Più complesso il caso dell’energia elettrica. In questo caso, spiega l’Autorità, “l’invarianza della bolletta elettrica dei clienti domestici deriva da un insieme di fattori: da un lato, infatti, il sensibile calo (-7,1%) della materia prima all’ingrosso – che rappresenta circa il 50% della bolletta- è stato in parte compensato dalle coperture assicurative contro il rischio di rialzo dei prezzi dei contratti di approvvigionamento dell’Acquirente Unico. Dall’altro, sono aumentati i costi di dispacciamento (+5,8%) e, in lieve misura, anche gli oneri derivanti dai meccanismi di perequazione della vendita e la necessità di gettito per gli incentivi alle fonti rinnovabili e assimilate (componente A3 della bolletta). Sull’incremento del dispacciamento hanno influito i maggiori acquisti di energia elettrica ‘di riserva’ per garantire la sicurezza del sistema a fronte della crescente produzione da fonti rinnovabili non programmabili ed anche gli effetti attesi dopo la recente sentenza del Consiglio di Stato sugli sbilanciamenti”.
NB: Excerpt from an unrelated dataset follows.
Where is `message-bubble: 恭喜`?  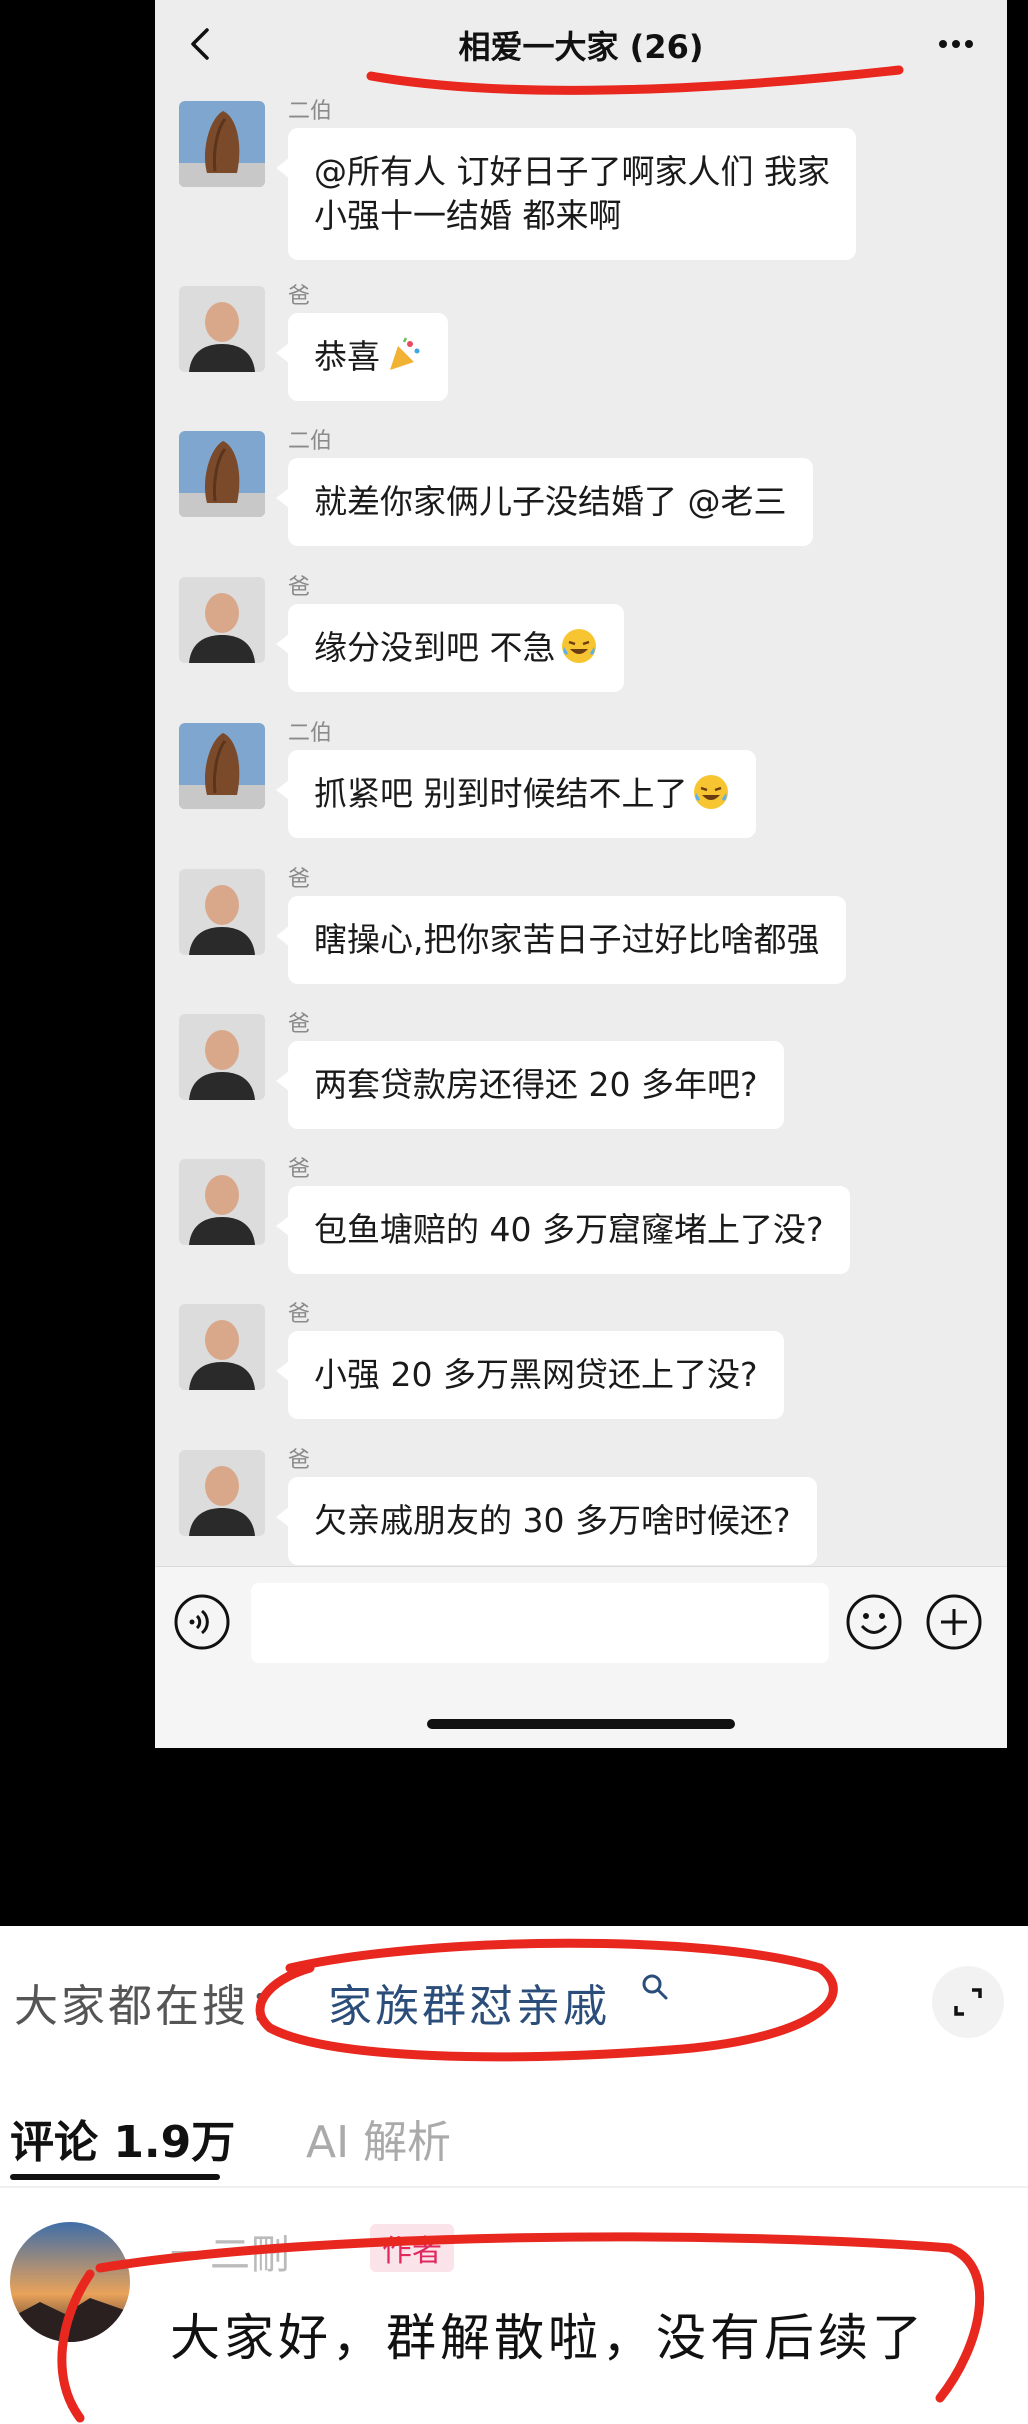
message-bubble: 恭喜 is located at coordinates (362, 357).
Nel dettaglio, da luglio il prezzo di riferimento dell’energia elettrica sarà di 18,975 centesimi di euro per kilowattora tasse incluse. La spesa media annua della famiglia tipo sarà di circa 512 euro, dei quali 252 euro (pari al 49,25% del totale della bolletta) per i costi di approvvigionamento dell’energia e commercializzazione al dettaglio; 111 euro (21,61%) per gli oneri generali di sistema, fissati per legge; 81 euro (15,80 %) per i servizi di rete (trasmissione, distribuzione e misura); 68 euro (13,34%) per le imposte che comprendono l’IVA e le accise.

Per il gas naturale, da luglio, il prezzo di riferimento del gas sarà di 77,76 centesimi di euro per metro cubo, tasse incluse. Per il cliente tipo, ciò comporta una spesa di circa 1.088,70 euro su base annua, così suddivisa: 377,45 euro (pari al 34,67% del totale della bolletta) per l’approvvigionamento del gas naturale e per le attività connesse; 407,67 euro (37,45%) per le imposte che comprendono le accise (19,66%) l’addizionale regionale (2,61%) e l’IVA (15,18%); 168,18 euro (15,45%) per la distribuzione e la misura; 38,23 euro (3,51%) per il trasporto; 28,70 euro (2,63%) per la gradualità nell’applicazione della riforma delle condizioni economiche del servizio di tutela del gas naturale e per il meccanismo di rinegoziazione dei contratti pluriennali di approvvigionamento; 68,47 euro (6,29%) per la vendita al dettaglio.